The gentleman is a serious character in a funny play, he said. 

“It's a very fun play like that," he said. "He goes around, a serious guy, going around looking for funny stuff.” 

Way-Dunlop added he’s looking forward to performing for an audience. 

“It's going to be fun," he said. "I think we’ve got a lot of new actors this year, and they're all going to do great.” 

Another class will present The Case of the Mysterious Missing Ring by Janie Downey Maxwell on Thursday, Jan. 19 at 7 p.m. 

Mystery meets comedy when the Queen, played by Lily Gregoire, misplaces the royal ring at a party, and someone steals it. 

Royal detectives are summoned to track down the ring.

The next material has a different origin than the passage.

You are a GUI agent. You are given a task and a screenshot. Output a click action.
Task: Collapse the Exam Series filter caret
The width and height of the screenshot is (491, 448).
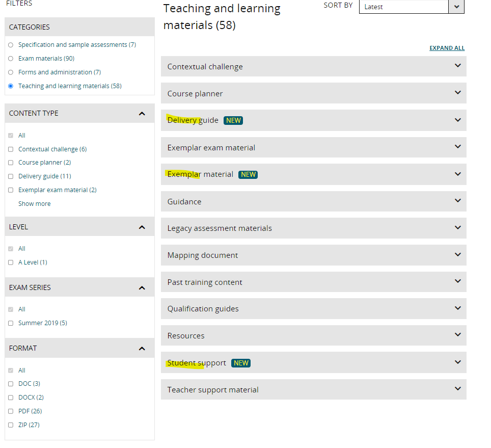(142, 288)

Every detective was at the party, however, making every detective a suspect. 

Student Cassie Crane is Miss Scarlet, one of the detectives working the case. 

Although not a very good detective, Miss Scarlet does her best to find the missing ring along with the others, Crane said. 

“It's basically a rat race around the castle graveyard,” Crane said. 

The Queen’s butler, played by Brady Maull, is also involved in the mystery. 

“I serve people tea and make sure everything is going good in the palace,” Maull said. 

He also tries to avoid suspicion and not become a suspect himself. 

Tickets to the play are $5 and are available at the door or from the school office ahead of time. 

Henrichsen said it was challenging to do both productions at the same time, but the students made the experience rewarding and worthy. 

“I am very proud of all my students for pushing their boundaries for the enjoyment of children and all family audiences alike,” Henrichsen said.